**** DATA IN THIS EXERCISE

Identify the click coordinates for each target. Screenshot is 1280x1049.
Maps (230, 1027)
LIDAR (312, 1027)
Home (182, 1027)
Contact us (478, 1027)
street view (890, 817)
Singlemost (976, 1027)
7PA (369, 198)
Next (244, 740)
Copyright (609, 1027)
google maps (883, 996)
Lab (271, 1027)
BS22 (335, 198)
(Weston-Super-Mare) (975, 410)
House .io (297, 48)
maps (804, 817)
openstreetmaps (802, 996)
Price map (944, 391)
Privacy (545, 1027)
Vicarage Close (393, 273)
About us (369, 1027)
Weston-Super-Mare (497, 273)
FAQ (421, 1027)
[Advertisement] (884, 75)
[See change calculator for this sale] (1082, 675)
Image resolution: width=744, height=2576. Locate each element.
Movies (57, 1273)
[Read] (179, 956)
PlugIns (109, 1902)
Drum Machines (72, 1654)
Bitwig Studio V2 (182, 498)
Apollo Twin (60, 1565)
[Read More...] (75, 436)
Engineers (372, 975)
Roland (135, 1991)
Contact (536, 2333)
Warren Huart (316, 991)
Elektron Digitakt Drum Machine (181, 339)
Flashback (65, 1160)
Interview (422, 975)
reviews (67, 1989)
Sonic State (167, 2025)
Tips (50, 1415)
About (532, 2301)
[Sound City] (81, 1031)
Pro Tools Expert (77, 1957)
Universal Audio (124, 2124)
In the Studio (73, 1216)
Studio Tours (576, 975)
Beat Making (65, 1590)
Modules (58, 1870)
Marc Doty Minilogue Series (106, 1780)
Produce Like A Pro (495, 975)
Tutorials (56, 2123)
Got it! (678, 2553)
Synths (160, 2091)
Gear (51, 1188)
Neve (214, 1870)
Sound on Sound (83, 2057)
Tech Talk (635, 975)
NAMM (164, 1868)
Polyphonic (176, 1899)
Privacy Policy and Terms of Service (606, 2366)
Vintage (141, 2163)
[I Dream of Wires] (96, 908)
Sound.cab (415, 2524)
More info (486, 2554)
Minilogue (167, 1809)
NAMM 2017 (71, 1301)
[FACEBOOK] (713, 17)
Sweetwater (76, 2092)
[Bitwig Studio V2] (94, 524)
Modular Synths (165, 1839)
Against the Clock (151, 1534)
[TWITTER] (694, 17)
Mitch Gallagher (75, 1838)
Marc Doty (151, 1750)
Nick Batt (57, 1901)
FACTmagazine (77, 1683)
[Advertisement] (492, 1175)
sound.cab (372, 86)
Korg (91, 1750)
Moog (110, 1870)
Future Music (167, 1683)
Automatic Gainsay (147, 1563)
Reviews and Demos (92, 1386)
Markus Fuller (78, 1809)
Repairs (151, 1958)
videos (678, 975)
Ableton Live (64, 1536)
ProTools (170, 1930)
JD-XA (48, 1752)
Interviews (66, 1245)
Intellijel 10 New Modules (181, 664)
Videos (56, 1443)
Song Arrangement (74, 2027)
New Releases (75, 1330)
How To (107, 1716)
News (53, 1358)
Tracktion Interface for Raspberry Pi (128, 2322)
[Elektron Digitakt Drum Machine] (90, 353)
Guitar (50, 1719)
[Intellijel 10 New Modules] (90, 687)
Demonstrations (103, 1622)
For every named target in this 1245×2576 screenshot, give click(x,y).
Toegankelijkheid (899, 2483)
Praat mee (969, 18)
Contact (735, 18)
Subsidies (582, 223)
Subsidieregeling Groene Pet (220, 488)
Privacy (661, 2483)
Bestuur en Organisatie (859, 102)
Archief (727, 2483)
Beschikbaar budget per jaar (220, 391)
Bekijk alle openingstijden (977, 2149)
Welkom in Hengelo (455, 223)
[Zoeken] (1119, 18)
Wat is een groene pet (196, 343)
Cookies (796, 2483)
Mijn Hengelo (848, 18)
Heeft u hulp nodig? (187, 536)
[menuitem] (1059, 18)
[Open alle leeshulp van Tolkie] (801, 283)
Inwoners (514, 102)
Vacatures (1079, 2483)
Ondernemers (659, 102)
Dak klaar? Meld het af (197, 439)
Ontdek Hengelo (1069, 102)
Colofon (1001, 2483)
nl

********

* _WHAT THE TASK REQUIRES_
Among the entries above, the line containing "Marc Doty (151, 1750)", the line containing "Intellijel 10 New Modules (181, 664)", and all lines between them are to be restated word for word; nothing else belongs in the reply.

* _EXERCISE ANSWER_
Marc Doty (151, 1750)
Nick Batt (57, 1901)
FACTmagazine (77, 1683)
[Advertisement] (492, 1175)
sound.cab (372, 86)
Korg (91, 1750)
Moog (110, 1870)
Future Music (167, 1683)
Automatic Gainsay (147, 1563)
Reviews and Demos (92, 1386)
Markus Fuller (78, 1809)
Repairs (151, 1958)
videos (678, 975)
Ableton Live (64, 1536)
ProTools (170, 1930)
JD-XA (48, 1752)
Interviews (66, 1245)
Intellijel 10 New Modules (181, 664)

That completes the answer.